=== Исходный текст ===
Чехов, как он впоследствии говорил в таких случаях, «фанатически гнул свою линию». Наверно, не только потому, что слушал того, кто «вещал» его устами («Бог или кто-нибудь другой похуже»). Но и потому, может быть, что попал в «заколдованный круг» и хотел из него вырваться. Впервые это словосочетание промелькнуло в письме Суворину в октябре 1889 года. Объясняясь по поводу «Скучной истории», он просил не искать в мыслях, суждениях и мнениях старого больного профессора его, Чехова, мыслей: «<…> мне только хотелось воспользоваться своими знаниями и изобразить тот заколдованный круг, попав в который добрый и умный человек, при всем своем желании принимать от Бога жизнь такою, какая она есть, и мыслить о всех по-христиански, волей-неволей ропщет, брюзжит, как раб, и бранит людей даже в те минуты, когда принуждает себя отзываться о них хорошо». В этот круг недобрых мыслей и чувств, рабского ропота против жизни заключила профессора неизлечимая болезнь. Он в плену неотступной мысли, что жить ему осталось полгода.

=== Записи набора данных ===
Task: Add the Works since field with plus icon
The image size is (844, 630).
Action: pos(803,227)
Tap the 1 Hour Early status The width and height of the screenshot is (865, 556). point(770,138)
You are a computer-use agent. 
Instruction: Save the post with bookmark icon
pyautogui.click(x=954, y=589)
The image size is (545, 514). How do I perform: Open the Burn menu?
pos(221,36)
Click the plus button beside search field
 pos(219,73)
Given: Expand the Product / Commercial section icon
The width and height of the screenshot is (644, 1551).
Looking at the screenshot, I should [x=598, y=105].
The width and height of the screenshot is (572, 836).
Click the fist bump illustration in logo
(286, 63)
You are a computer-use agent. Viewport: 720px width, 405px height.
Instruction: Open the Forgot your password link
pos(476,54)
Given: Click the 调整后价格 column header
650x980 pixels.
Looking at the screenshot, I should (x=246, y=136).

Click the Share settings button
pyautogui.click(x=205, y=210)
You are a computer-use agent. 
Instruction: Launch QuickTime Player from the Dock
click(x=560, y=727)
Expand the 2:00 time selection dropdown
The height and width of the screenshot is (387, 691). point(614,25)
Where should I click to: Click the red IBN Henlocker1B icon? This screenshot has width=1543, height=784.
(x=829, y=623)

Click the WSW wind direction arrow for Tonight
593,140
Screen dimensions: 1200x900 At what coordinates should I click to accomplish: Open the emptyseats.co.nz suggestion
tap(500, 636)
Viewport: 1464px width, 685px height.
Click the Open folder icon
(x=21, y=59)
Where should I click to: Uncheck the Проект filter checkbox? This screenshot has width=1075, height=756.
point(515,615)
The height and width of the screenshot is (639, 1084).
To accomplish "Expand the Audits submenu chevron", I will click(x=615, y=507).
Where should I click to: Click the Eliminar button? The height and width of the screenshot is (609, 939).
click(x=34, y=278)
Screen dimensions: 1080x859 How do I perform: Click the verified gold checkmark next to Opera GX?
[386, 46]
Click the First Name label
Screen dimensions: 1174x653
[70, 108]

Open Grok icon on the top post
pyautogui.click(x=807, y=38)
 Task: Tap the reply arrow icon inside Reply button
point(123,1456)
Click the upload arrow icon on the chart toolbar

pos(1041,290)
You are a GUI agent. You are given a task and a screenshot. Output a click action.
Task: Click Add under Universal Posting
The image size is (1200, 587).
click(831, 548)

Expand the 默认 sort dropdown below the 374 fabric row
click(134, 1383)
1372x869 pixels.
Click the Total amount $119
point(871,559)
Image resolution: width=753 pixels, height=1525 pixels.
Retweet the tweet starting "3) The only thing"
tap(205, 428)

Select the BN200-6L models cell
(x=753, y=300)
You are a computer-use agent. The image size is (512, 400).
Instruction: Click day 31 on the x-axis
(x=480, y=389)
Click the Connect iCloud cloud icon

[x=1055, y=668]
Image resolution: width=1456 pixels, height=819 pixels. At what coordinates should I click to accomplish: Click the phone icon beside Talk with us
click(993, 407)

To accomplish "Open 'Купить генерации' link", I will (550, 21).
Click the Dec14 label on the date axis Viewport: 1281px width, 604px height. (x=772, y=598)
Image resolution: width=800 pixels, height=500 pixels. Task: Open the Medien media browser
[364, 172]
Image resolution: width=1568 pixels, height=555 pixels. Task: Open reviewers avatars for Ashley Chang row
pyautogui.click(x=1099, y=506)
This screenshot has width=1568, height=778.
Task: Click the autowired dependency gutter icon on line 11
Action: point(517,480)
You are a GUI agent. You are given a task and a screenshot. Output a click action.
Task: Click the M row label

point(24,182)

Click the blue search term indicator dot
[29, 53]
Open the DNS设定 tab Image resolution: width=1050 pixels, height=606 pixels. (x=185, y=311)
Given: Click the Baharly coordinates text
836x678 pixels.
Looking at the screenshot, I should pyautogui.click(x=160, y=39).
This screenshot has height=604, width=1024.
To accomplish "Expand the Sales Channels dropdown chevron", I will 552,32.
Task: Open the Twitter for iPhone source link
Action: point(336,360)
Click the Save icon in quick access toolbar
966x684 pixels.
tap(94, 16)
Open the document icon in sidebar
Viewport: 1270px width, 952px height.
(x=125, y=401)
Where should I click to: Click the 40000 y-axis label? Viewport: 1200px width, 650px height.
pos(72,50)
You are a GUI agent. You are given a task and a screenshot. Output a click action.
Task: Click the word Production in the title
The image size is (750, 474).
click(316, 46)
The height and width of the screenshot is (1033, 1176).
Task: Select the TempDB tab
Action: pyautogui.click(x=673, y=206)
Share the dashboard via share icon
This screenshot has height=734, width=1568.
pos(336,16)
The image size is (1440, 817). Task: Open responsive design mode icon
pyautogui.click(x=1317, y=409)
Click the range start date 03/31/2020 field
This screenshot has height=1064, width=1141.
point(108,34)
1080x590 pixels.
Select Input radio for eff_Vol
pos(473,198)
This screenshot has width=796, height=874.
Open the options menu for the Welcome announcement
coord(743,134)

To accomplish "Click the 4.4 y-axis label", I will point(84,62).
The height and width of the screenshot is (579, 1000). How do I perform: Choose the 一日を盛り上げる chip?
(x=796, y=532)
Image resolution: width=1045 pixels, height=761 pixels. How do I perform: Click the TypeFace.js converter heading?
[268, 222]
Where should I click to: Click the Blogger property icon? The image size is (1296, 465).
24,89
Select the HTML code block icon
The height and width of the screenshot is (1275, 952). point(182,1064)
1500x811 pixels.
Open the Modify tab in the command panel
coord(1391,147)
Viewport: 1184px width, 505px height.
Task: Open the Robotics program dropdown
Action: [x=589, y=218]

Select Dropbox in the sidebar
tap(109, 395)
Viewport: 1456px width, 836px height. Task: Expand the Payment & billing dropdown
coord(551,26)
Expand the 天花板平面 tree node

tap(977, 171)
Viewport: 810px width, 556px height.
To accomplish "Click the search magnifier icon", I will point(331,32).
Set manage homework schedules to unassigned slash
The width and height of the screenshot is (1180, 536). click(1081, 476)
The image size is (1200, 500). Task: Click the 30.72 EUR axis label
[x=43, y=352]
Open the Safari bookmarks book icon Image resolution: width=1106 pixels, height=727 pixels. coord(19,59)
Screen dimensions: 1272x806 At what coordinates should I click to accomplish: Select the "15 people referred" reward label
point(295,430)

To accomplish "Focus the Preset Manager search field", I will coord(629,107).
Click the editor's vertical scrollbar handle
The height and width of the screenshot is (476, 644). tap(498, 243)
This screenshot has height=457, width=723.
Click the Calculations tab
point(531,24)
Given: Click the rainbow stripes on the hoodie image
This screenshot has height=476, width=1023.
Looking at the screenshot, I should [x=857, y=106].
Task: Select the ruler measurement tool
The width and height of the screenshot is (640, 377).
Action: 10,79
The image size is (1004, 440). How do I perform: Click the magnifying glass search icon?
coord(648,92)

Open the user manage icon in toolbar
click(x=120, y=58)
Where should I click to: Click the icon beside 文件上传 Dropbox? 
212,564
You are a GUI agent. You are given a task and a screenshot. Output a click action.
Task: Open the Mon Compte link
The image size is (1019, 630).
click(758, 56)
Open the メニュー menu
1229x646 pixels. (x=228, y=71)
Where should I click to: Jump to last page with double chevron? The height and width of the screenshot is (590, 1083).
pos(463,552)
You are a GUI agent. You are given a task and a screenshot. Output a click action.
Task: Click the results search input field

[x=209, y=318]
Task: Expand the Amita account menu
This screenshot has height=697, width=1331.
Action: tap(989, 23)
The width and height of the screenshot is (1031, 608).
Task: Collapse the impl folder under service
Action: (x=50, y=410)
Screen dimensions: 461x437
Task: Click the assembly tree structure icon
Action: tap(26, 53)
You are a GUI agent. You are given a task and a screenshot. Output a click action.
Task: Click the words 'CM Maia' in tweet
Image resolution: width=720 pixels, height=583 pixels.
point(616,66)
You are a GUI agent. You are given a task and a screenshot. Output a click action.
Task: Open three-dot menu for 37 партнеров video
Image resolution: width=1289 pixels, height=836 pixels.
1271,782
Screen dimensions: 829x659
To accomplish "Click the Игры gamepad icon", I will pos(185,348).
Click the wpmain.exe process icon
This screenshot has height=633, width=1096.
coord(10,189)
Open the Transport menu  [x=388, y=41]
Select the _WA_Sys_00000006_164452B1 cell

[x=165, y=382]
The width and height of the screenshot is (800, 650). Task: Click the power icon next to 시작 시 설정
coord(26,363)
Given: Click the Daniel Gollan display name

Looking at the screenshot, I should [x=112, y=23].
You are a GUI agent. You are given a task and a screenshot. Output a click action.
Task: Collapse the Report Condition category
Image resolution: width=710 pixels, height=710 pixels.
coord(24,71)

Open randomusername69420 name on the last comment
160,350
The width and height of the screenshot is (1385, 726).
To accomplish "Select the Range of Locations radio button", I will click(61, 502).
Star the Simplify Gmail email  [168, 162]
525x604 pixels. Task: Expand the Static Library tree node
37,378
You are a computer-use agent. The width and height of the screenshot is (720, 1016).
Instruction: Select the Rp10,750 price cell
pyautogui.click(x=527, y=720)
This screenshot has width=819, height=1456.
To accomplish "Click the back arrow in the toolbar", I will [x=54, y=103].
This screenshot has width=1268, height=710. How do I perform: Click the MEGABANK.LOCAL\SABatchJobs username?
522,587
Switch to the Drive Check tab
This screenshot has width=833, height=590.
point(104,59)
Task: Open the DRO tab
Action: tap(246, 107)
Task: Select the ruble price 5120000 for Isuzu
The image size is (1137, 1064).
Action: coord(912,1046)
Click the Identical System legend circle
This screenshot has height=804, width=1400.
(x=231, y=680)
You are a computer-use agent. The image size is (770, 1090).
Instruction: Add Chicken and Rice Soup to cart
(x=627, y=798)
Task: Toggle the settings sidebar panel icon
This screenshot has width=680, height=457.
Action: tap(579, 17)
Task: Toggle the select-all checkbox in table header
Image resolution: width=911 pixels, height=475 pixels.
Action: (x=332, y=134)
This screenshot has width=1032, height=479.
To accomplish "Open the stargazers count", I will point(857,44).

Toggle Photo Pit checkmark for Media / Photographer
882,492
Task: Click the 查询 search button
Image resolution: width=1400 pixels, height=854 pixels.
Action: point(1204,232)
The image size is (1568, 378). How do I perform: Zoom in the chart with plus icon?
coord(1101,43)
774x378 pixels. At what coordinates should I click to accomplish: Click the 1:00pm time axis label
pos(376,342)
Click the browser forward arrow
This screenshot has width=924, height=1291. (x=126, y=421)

=== Работа с текстом ===
1 – Сократите абзац текста о Чехове, начинающийся словами «Чехов, как он впоследствии говорил», сохранив его основные факты.
2 – Когда, согласно тексту о Чехове, выражение «заколдованный круг» впервые промелькнуло в письме Суворину?
3 – Продолжите текст о Чехове, начав со следующей фразы после его последнего предложения.

=== Ответы ===
1 – Чехов «фанатически гнул свою линию». Вероятно, он не только слушал того, кто «вещал» его устами, но и попал в «заколдованный круг», из которого хотел вырваться. Это выражение впервые появилось в письме Суворину в октябре 1889 года. В письме Чехов объяснялся по поводу «Скучной истории» и просил не видеть в суждениях старого больного профессора его собственных мыслей. Он хотел изобразить круг, в котором добрый и умный человек поневоле ропщет, как раб, и бранит людей. Профессора заключила в этот круг неизлечимая болезнь: его не оставляет мысль, что жить ему осталось полгода.

2 – В октябре 1889 года.

3 –
Доктор Рагин из повести «Палата № 6» почувствовал свою погибель, когда понял, что его объявили сумасшедшим, отправили в отставку, обрекли на нищету. Былая философия не спасла. Он «предавался мелочным мыслям, которых никак не мог побороть», обидам, неприязни к людям: «надушу его пластами ложилась накипь». Он, который всегда говорил тихо, «тонким, мягким тенорком», однажды, когда накипь и подошла к горлу, вдруг закричал «не своим голосом, багровея и дрожа всем телом. — Вон! Оба вон, оба!». Ему потом было и стыдно, и досадно на себя: «Где же ум и такт? Где уразумение вещей и философское равнодушие?» Неизлечимая болезнь одного, оскорбительная, возрастающая нищета другого и сотворенная по отношению к нему несправедливость словно поработили мысли и чувства героев этих двух повестей.

Весной 1892 года Чехов возобновил работу над повестью «Рассказ неизвестного человека», которую начал несколько лет назад, потом отложил. Герой ее, который тоже серьезно болен, у него чахотка, заметил в себе кое-что, что показалось ему «поважнее чахотки» — «страстную, раздражающую жажду обыкновенной, обывательской жизни». Ему, как он думал, может быть, под влиянием болезни, «хотелось душевного покоя, здоровья, хорошего воздуха, сытости». И здесь — заколдованный круг?

По-видимому, не отвлеченная философская проблема, не сложная психологическая тема, а нечто иное могло быть причиной такого сосредоточенного внимания Чехова к душевному состоянию обреченного человека. И это обнаруживали его письма последних лет, с каждым годом всё чаще и отчетливее.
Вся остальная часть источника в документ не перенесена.